福留の勝ち越しタイムリー、4時間16分の戦いを制した。今季初の延長戦勝利。約1カ月ぶりの連勝で最下位を脱出、前半戦を締めた。若手がつないで、決めるべき主力が試合を決める。理想的な点の取り方って、こんな感じ。

「みんながつないでくれたチャンス。ピッチャーも頑張っていたから、何とかしたかった。勝って、終るのは全然違うから、取りたかった」
福留が、延長11回二死二、三塁で勝ち越しの2点二塁打。一死から西岡が四球を選び、鳥谷が中飛に倒れたあと二盗を決めた。江越が左前打でつなぎ、めぐってきた6打席目。カウント2-2から、スライダーを強振した。打球は中堅手の頭上を悠々と越え、フェンス直撃。両手をたたき、雄たけびを上げる。珍しく右手を突き上げて、ガッツポーズ。

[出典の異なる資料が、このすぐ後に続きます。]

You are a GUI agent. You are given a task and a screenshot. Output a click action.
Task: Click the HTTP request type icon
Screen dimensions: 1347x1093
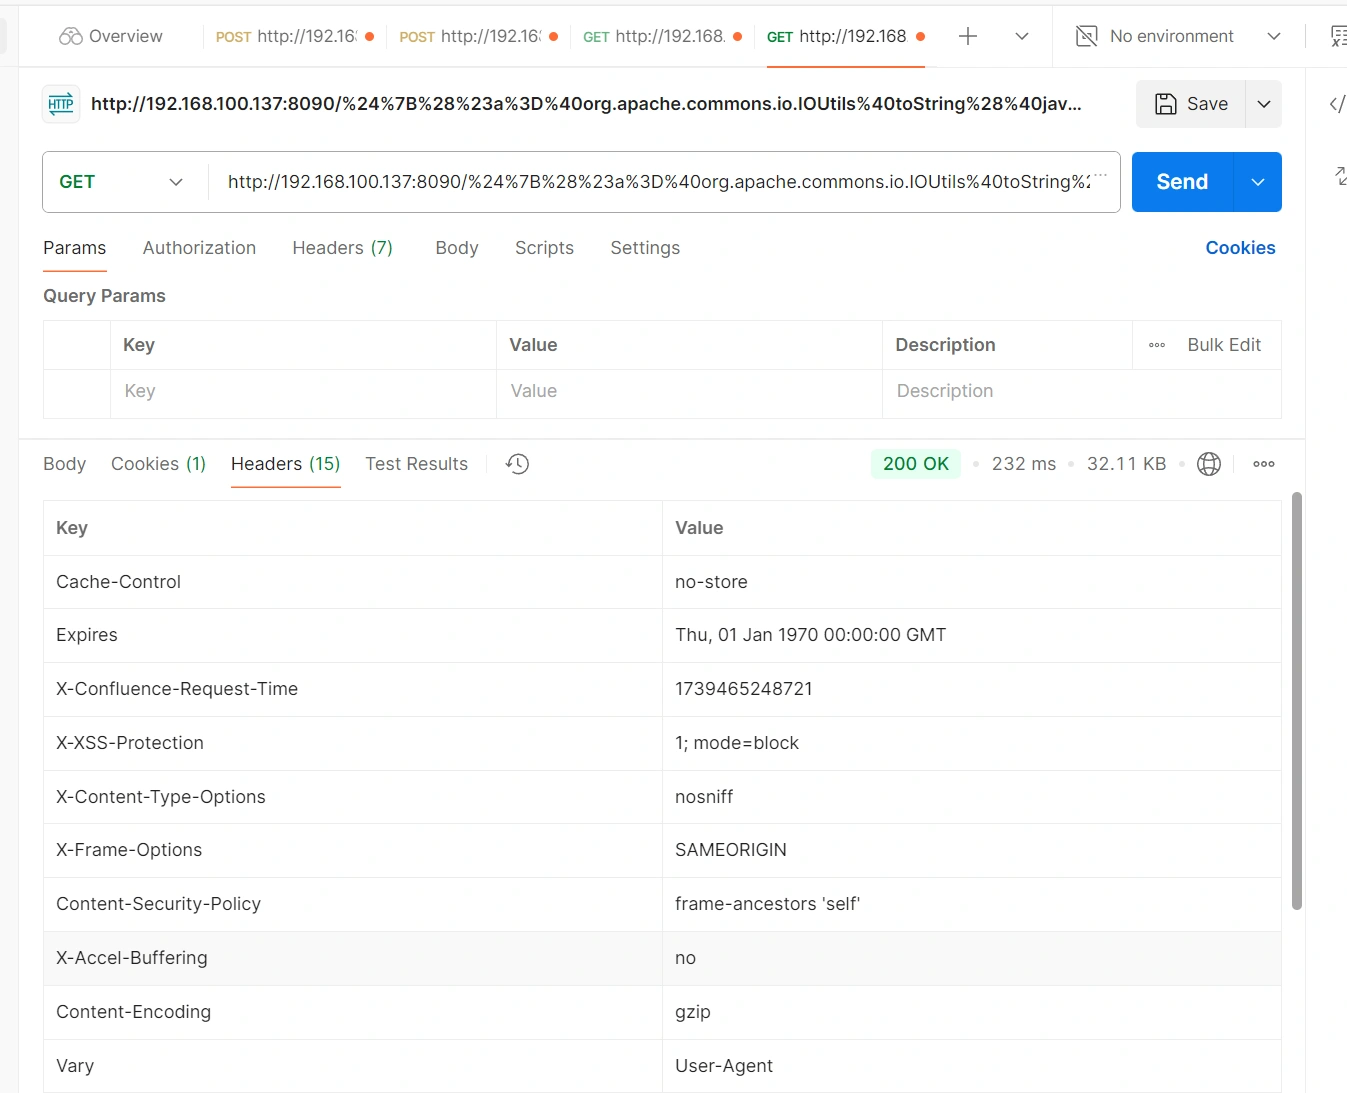coord(61,104)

1回は10戦連続安打となる二塁打、5回は右翼席へ自身35試合ぶりとなる4号ソロ。チーム単独トップの7度目の猛打賞を、マーク。「サンケイスポーツ」によると、
「このチーム状況でも、これだけたくさんのお客さんが来てくれる。僕たち選手は、感謝している。この休みを自分たちを見つめ直す時間にして、後半戦、巻き返せるように頑張ります」

この日の試合は、6回ウラの江越の超ファインプレーに尽きる。2-1の六回無死一、二塁。バレンティンの打球は右中間へと舞い上がった。中堅・江越は猛然と落下地点へと走り、
「迷いはなかったです」
と、ダイビング。目いっぱい伸ばした左手には、しっかりとボールが握られていた。
「打席で結果が出ていなかったので、こういう形で貢献できて良かったです」
抜けていれば、一気に逆転を許していた。タッチアップで、三進は許すも、マテオが後続をねじ伏せ、結局無失点。

金本監督は、江越の守備に賛辞を惜しまない。
「あれはスーパープレー。2打点の価値がある」
また、マルチ安打を記録。さらに今季2個目の盗塁も決めた。金本監督はさらに、逆転の機運を高めた延長11回の左前打を、
「ああいう場面で打つための、気持ちの強さ。技術もそうだけど、ああいう場面で打ってこそ打者の価値がある」
と、称賛。

この日も、あと1本が出ないジリジリした展開。同点の9回無死一塁では鳥谷に今季初めてバントを命じ、ゴメスに今季2度目の代打を送る執念采配をも見せた。

鳥谷の今季初犠打で、一死二塁。二死後、福留が敬遠されると、片岡打撃コーチがゴメスを呼び戻し、肩を抱く。金本監督のコールは、
「代打、原口」
2度目の代打を送られた。結果、原口は三振に終わったが、腹をくくった采配だった。

岩崎が6回途中で降板。4安打1失点だった。またもスタミナ勝負の6回をこらえきれなかった。
「前回と同じで6回に点を取られて、苦しくなってしまうピッチングになりました。6回、7回と投げられるようにならないといけないです」
と、反省が口を突く。継投も8回から球児、ドリスが2回ずつ。球児は2012年8月7日の巨人戦以来、1436日ぶりのイニングまたぎだった。